--- START ---

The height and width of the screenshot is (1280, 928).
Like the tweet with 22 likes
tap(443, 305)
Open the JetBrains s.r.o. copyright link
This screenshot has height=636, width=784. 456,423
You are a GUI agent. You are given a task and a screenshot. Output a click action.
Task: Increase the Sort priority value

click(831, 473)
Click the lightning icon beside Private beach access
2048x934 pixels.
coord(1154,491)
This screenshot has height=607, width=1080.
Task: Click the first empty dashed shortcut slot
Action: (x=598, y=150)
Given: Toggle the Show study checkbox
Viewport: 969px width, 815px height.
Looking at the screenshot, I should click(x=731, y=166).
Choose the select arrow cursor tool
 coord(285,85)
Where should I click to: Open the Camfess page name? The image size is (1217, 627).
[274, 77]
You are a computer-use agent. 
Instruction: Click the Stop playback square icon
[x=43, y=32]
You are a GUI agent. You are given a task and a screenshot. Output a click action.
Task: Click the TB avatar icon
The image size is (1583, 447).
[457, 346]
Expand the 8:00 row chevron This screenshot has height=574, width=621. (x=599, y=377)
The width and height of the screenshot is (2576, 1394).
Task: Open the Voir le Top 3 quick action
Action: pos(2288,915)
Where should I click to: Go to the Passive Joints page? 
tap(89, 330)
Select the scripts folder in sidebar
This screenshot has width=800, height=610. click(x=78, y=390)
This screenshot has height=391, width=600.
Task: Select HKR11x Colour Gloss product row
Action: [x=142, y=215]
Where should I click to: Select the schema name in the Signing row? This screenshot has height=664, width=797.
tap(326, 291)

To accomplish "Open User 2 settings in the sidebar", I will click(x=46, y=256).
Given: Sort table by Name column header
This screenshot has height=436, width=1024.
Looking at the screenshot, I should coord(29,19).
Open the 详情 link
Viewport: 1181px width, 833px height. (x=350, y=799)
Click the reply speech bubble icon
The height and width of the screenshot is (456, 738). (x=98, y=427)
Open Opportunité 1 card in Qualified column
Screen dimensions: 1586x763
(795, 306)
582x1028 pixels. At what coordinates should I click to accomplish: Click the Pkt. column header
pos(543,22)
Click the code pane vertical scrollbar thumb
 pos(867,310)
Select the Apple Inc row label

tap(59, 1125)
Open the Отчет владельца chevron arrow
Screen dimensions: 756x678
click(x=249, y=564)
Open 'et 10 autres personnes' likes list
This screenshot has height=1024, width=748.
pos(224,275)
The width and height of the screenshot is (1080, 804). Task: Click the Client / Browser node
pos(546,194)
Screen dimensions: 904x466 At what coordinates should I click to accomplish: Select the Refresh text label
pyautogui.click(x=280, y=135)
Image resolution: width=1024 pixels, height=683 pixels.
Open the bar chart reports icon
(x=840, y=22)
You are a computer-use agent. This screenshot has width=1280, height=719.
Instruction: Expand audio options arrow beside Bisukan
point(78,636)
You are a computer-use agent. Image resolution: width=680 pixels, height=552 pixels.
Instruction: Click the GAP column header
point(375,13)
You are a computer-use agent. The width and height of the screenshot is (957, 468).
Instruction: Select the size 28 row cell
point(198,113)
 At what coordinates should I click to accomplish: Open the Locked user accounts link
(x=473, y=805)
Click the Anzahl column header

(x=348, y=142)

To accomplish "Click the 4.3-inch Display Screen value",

--- END ---

▸ About this exercise
Check the lines above and copy each one that includes "computer".

▸ Exercise solution
You are a computer-use agent. 
You are a computer-use agent. This screenshot has width=1280, height=719.
You are a computer-use agent. Image resolution: width=680 pixels, height=552 pixels.
You are a computer-use agent. The width and height of the screenshot is (957, 468).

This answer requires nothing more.